**Directions for this task**
Please convert the rows starting with the line containing "The width and" and going on through the line containing "pyautogui.click(x=65, y=264)" into a two-column CSV with the headers text and answer. Give one CSV line per row, put each field in double quotes, and replace any line breaks with spaces.

**Available records**
begin
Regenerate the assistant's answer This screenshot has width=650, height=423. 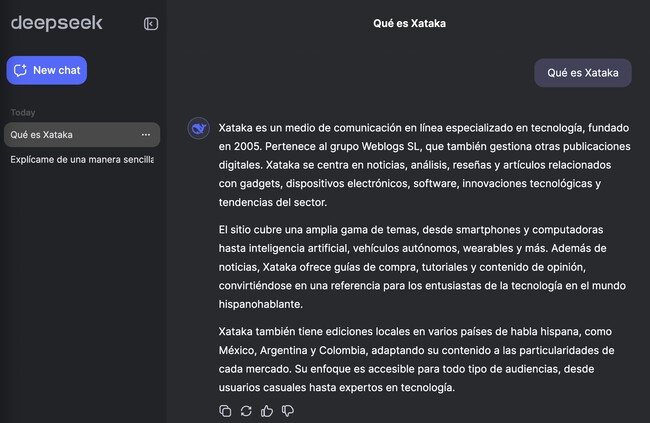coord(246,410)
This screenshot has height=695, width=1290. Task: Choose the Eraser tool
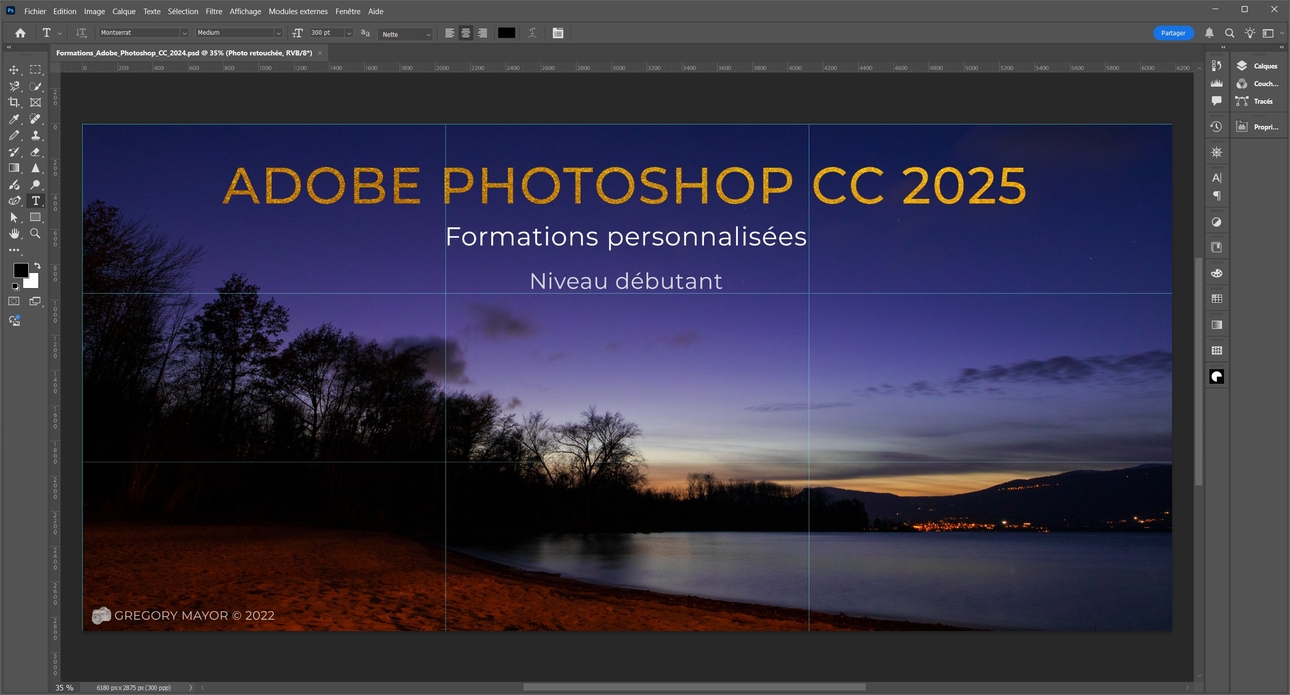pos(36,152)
end
begin
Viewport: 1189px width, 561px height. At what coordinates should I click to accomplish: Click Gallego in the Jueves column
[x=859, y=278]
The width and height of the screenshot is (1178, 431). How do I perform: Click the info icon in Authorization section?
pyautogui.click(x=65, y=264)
end
**Response**
text,answer
"The width and height of the screenshot is (1178, 431). How do I perform: Click the info icon in Authorization section?","pyautogui.click(x=65, y=264)"